In situ evidence of JC virus control by CD8+ T cells in PML-IRIS during HIV infection

Abstract

Objective: To determine the pathophysiologic features of progressive multifocal leukoencephalopathy (PML) associated with immune reconstitution inflammatory syndrome (PML-IRIS) in HIV-infected patients.

Methods: In a cross-sectional study, we retrospectively analyzed 11 HIV-infected patients with a firm diagnosis of PML-IRIS. Brain biopsies were collected from 5 patients and their histopathologic features were compared to those of 4 HIV-infected patients with classic PML.

Results: PML-IRIS developed soon after initiation of antiretroviral therapy in late-presenting HIV-infected patients. The lesions from the 5 biopsied PML-IRIS patients were characterized by a reduction in the density of JC virus (JCV)-infected cells when compared to the 4 patients with PML (11.1 ± 3.2/mm² vs 51.2 ± 4.3/mm², p = 0.01).

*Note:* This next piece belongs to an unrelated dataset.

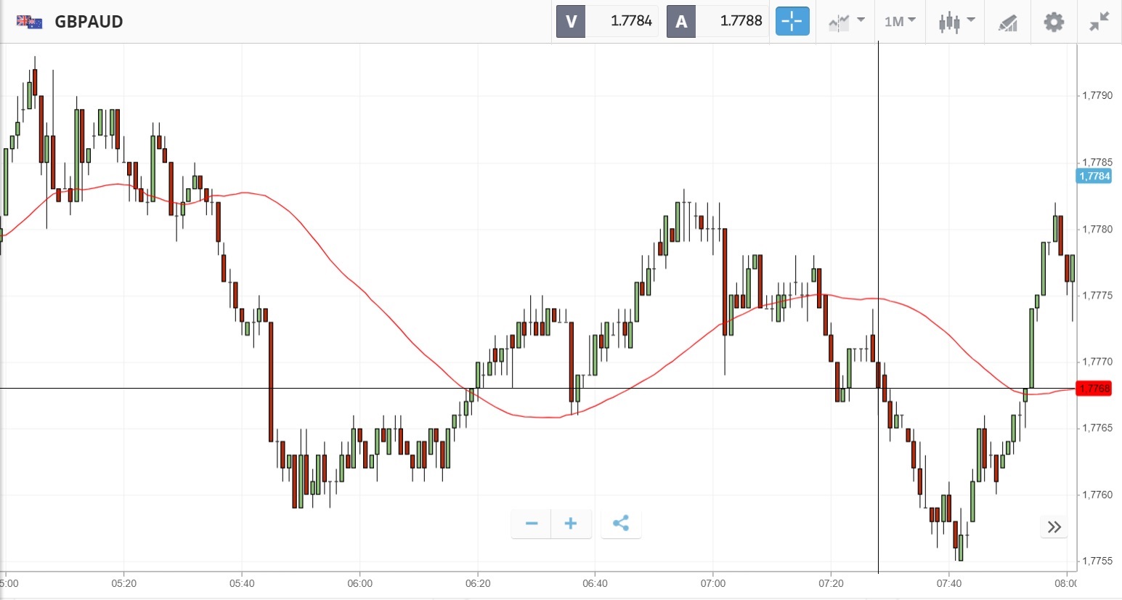Zoom out the chart with minus button
1122x600 pixels.
(532, 523)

Comparing the 5 patients with PML-IRIS vs the 4 patients with PML, this correlated with an increased accumulation of CD8+ T cells (818.2 ± 192.8/mm² vs 52.5 ± 10.6/mm², p = 0.01), CD20+ B cells (33.4 ± 13.5/mm² vs 0.5 ± 0.5/mm², p = 0.01), and CD138+ plasma cells (177 ± 84.1/mm² vs 0.25 ± 0.25/mm², p = 0.01), while the number of CD68+ macrophages/microglia did not differ. The ratio between CD8+ T cells and JCV-infected cells was 70 times higher in the 5 patients with PML-IRIS. These findings indicate a clear relationship between an enhanced recruitment of CD8+ T cells and the associated control of the JCV infection.

Conclusions: Our data provide in situ evidence that PML-IRIS brain lesions are enriched in cytotoxic CD8+ T cells that engage JCV-infected oligodendrocytes. This leads to a better control of JCV dissemination, but at the cost of oligodendrocyte cell death and demyelination.